Exercise brief: Given the records underneath, please repeat exactly the lines from the line with "Task: Click the green" through the line with "Image resolution: width=1456", passing over any picture.

===== Input

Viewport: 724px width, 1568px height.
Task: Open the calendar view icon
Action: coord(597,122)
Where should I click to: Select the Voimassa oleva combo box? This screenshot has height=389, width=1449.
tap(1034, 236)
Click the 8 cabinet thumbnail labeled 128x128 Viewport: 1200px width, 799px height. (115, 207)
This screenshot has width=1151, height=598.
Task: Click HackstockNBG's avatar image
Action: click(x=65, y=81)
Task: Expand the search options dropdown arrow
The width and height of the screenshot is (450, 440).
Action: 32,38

==========
===== Input

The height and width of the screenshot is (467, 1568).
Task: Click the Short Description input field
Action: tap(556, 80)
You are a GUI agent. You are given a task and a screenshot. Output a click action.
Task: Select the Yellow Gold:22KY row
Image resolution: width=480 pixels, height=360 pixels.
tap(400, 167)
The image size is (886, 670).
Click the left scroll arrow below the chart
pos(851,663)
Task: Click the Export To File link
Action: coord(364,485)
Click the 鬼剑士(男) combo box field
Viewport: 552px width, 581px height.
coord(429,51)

==========
===== Input

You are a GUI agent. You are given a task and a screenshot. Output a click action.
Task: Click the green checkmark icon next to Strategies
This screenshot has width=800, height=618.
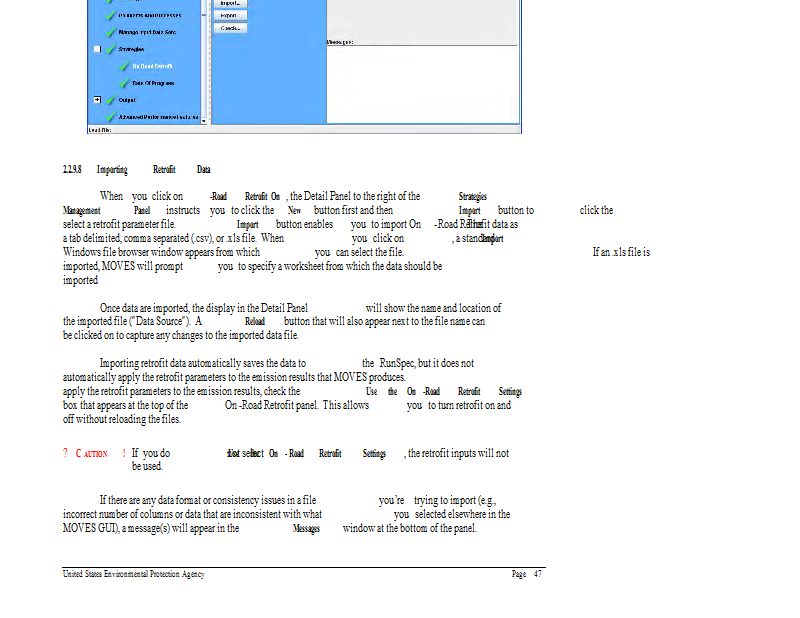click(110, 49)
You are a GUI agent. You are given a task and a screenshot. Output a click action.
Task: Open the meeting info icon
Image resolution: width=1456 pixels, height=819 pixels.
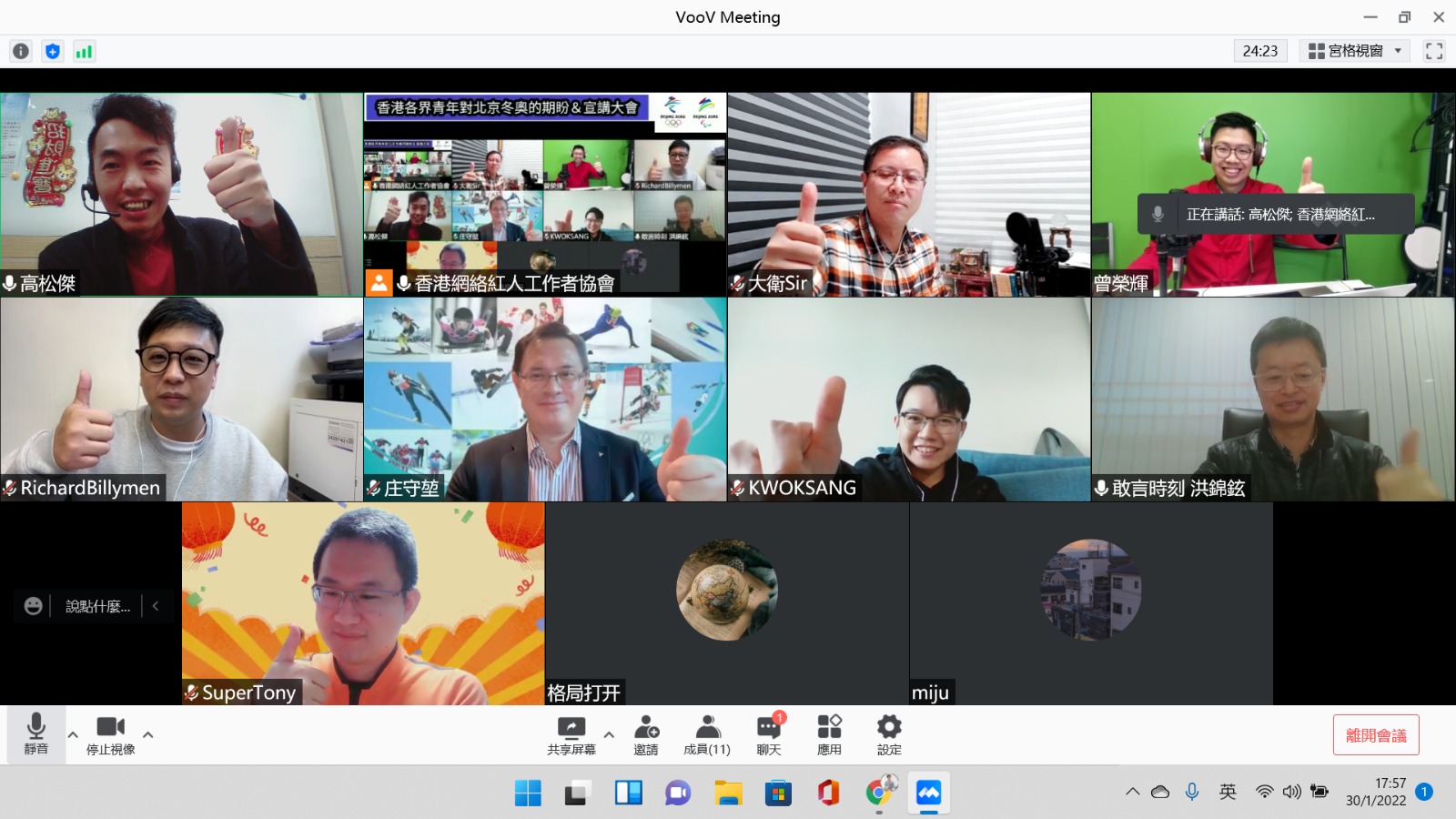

==========

Output of the exercise:
Task: Click the green checkmark icon next to Strategies
This screenshot has width=800, height=618.
click(110, 49)
You are a GUI agent. You are given a task and a screenshot. Output a click action.
Task: Open the meeting info icon
Image resolution: width=1456 pixels, height=819 pixels.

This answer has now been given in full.